═════ Document passage ═════

At first reading, though, these are two very different books about very different sites. Here is how Ross’s publisher, Verso, describes her essay:
When the state recedes, the commune-form flourishes. This was as true in Paris in 1871 as it is now whenever ordinary people begin to manage their daily lives collectively. Contemporary struggles over land–from the ZAD at Notre-Dame-des-Landes to Cop City in Atlanta, from the pipeline battles in Canada to Soulèvements de la terre–have reinvented practices of appropriating lived space and time. This transforms dramatically our perception of the recent past.
Rural struggles of the 1960s and 70s, like the “Nantes Commune,” the Larzac, and Sanrizuka in Japan, appear now as the defining battles of our era. In the defense of threatened territories against all manners of privatization, hoarding, and infrastructures of disaster, new ways of producing and inhabiting are devised that side-step the state and that give rise to unprecedented kinds of solidarity built on pleasurable, fruitful collaborations. These are the crucial elements in the present-day reworking of an archaic form: the commune-form that Marx once called “the political form of social emancipation,” and that Kropotkin deemed “the necessary setting for revolution and the means of bringing it about.”

═════ Data shown ═════

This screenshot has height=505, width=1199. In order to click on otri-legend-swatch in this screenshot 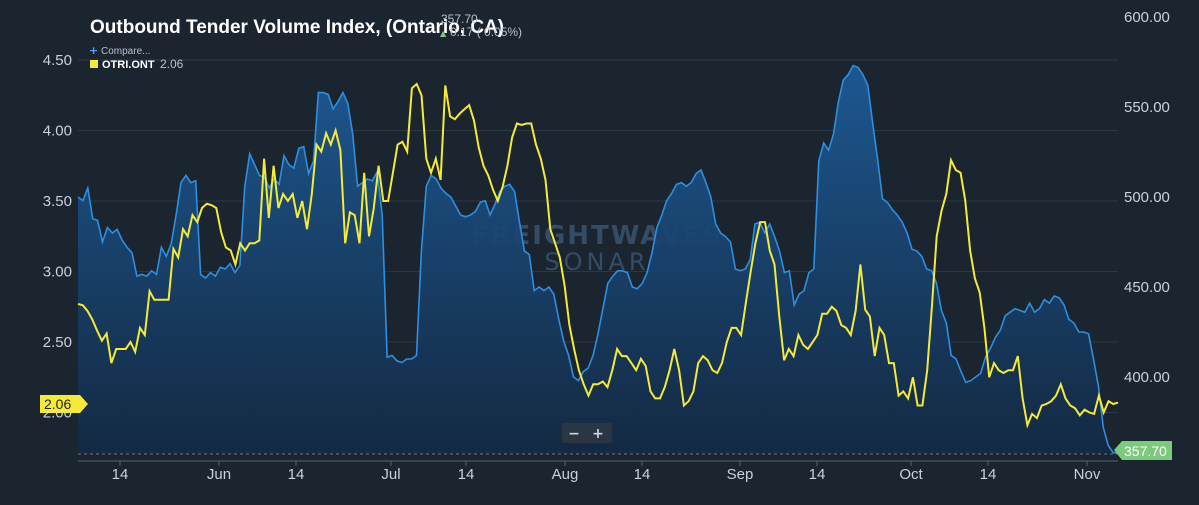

═════

### [Task A]
According to the passage on the commune-form, which publisher describes Ross's essay?
### [Task B]
Repeat the part of the passage on the commune-form starting with "At first reading, though, these" and going on through "the recent past.".

### [Written response A]
Verso

### [Written response B]
At first reading, though, these are two very different books about very different sites. Here is how Ross’s publisher, Verso, describes her essay:
When the state recedes, the commune-form flourishes. This was as true in Paris in 1871 as it is now whenever ordinary people begin to manage their daily lives collectively. Contemporary struggles over land–from the ZAD at Notre-Dame-des-Landes to Cop City in Atlanta, from the pipeline battles in Canada to Soulèvements de la terre–have reinvented practices of appropriating lived space and time. This transforms dramatically our perception of the recent past.